I am grateful for the new experiences, and for learning the value—and the pitfalls—of working as part of a group pursuing larger goals and ambitions. I helped plant a beautiful vineyard, I helped harvest grapes from the first to the sixteenth, and I tasted the results of my labors, sweeter for knowing how those results came to be. I’m sorry that Burton never realized that when planning any endeavor, one must assign more resources to maintenance than to building. He has never learned that lesson, despite hundreds of opportunities.

Of course, I missed many experiences I would surely have had if I’d not joined, but one can’t be in two places or times simultaneously!

I stopped smoking. In my first year and a half ‘on salary’, working up to eighteen hours a day, and once five days without sleep at all, I had learned to consume three packs of unfiltered cigarettes a day. This was a tremendous gift, and I am forever grateful. I am grateful to have borrowed Burton’s will and used it for my own purpose, and to the many people who went through the initial sufferings with me. I am sorry that success went to Burton’s head and made him more imperiously bold, demanding and unaccountable.

I made new, unusual and interesting friends. This partly makes up for the unusual and interesting friends I gave up when I joined. The good news is that many of the latter were willing to take things up where we left them, and forgive me my trespasses. The bad news is that the former gave me up for good, which is as well, since I had grown to be suspicious and distrustful that they sincerely and unconditionally supported my spiritual welfare.

I saw a flawed and tragic man set himself up as something more than human, and collect others around him to support his fantasy. I saw and engaged in a macabre dance of reflecting masks and personalities that were in no way real or worthwhile. I saw this up close, and consider myself privileged to have studied egoic structures being built where reduction of the ego was preached. I saw the results of a house being built upon the sand. I could not have hoped for such an education, and am truly grateful.
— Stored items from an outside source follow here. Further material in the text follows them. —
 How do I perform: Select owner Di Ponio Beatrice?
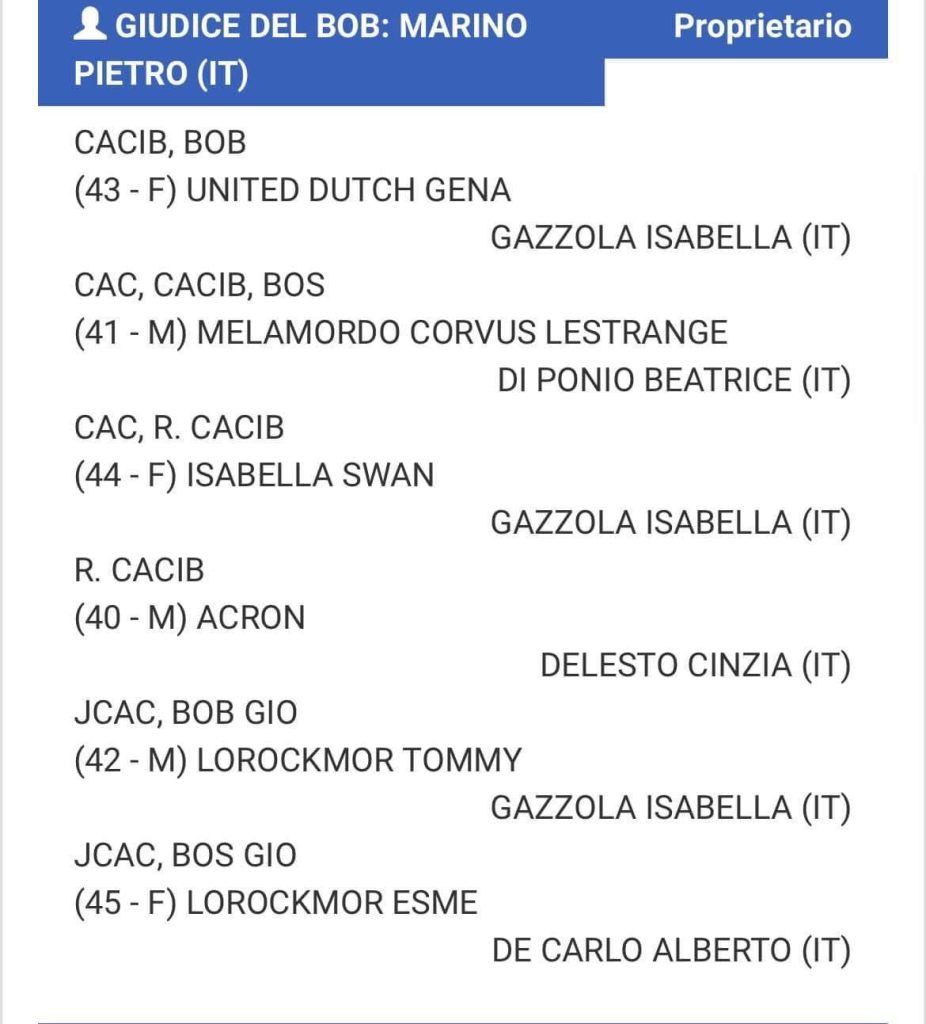pyautogui.click(x=674, y=381)
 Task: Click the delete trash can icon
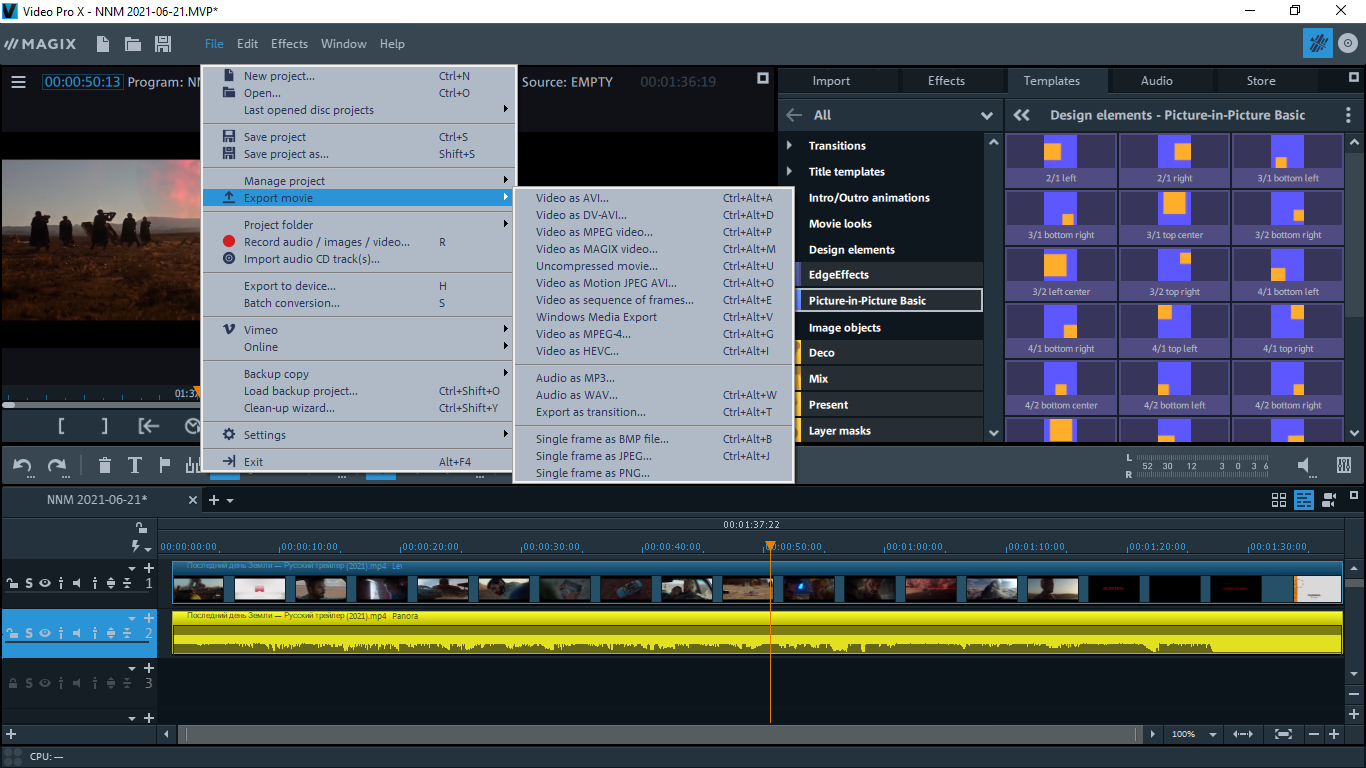coord(105,465)
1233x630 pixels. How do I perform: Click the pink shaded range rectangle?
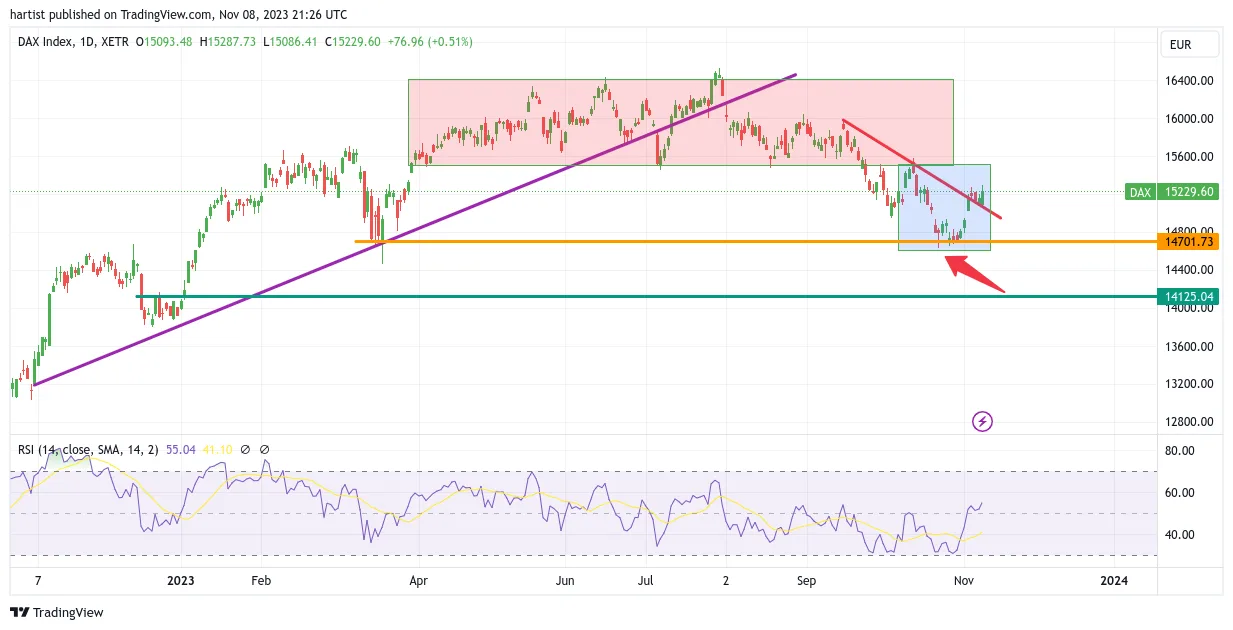tap(680, 122)
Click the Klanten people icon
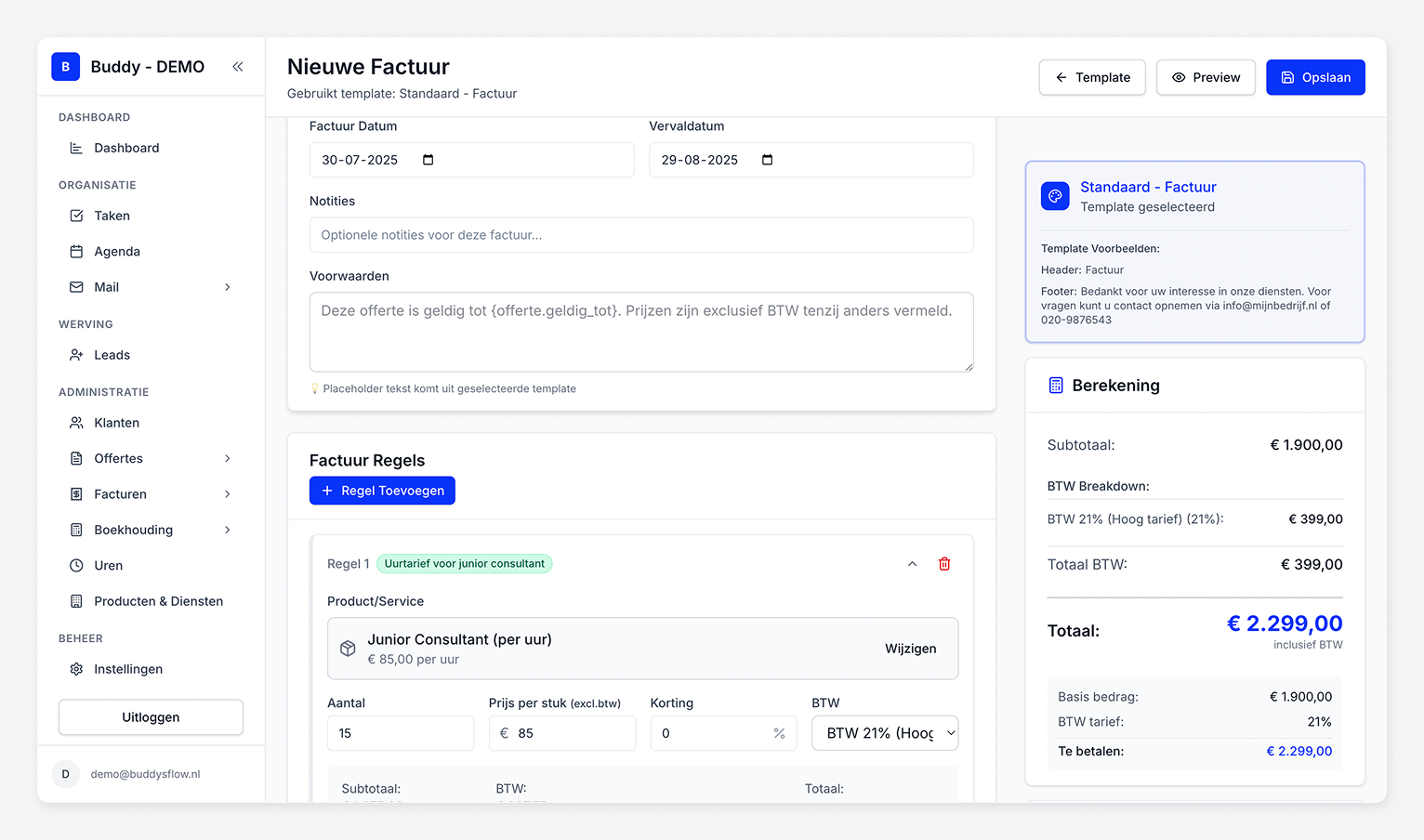This screenshot has width=1424, height=840. [x=76, y=422]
"Just Another Voice Out Here" wrote on the Fellowship of Friends Discussion blog, August 7, 2008:
97 Ames [above]

…thanks, and to add a few lessons my membership in the Fellowship of Friends helped me learn:

1) that I was unhappy because I could not accept myself as I was, so I was attracted to a situation in which I could more easily imagine that I was not only acceptable, but superior to almost everyone else on the planet, and that this was childish;

2) that I had issues with my father, and it was easier for me to adopt a seemingly kindly, seemingly accepting, seemingly perfect father-figure than do the difficult work of relating to the father I had–who I later realized was far more mature, courageous, and loving than the self-serving fop I’d tried to replace him with;

3) that Truth is instantly accessible, but there are no shortcuts;

4) that adopting the attitude that all that matters is my own “evolution,” and that what happens to others is their problem, when properly understood leads to compassion for others demonstrated through action and a loss of concern for one’s “self,” and when improperly understood leads to a grotesque perversion of “spirituality”–in fact, its opposite;

5) that it actually does matter whether a person, in his private as well as public behavior, tries to be scrupulously honest, refuses to take advantage of those who are gullible or vulnerable, and tries to serve the interests of others without thought for personal gain of any kind;

6) that absolute power really does corrupt absolutely;

7) that there is no connection between artistic taste and emotional maturity or any other desirable quality;

8) that when a person consistently acts in a way that appears to lack character, such as being greedy, it’s because he’s greedy, and not because he is trying to teach me something;

9) that the belief that all that ultimately matters is being present comes from the ego and strengthens it;

10) that the belief, hope, or expectation that I will awaken is a hoax perpetrated by the ego in order to strengthen itself;

11) that no amount of money, physical labor, emotional suffering, or struggling to be present will ever be sufficient.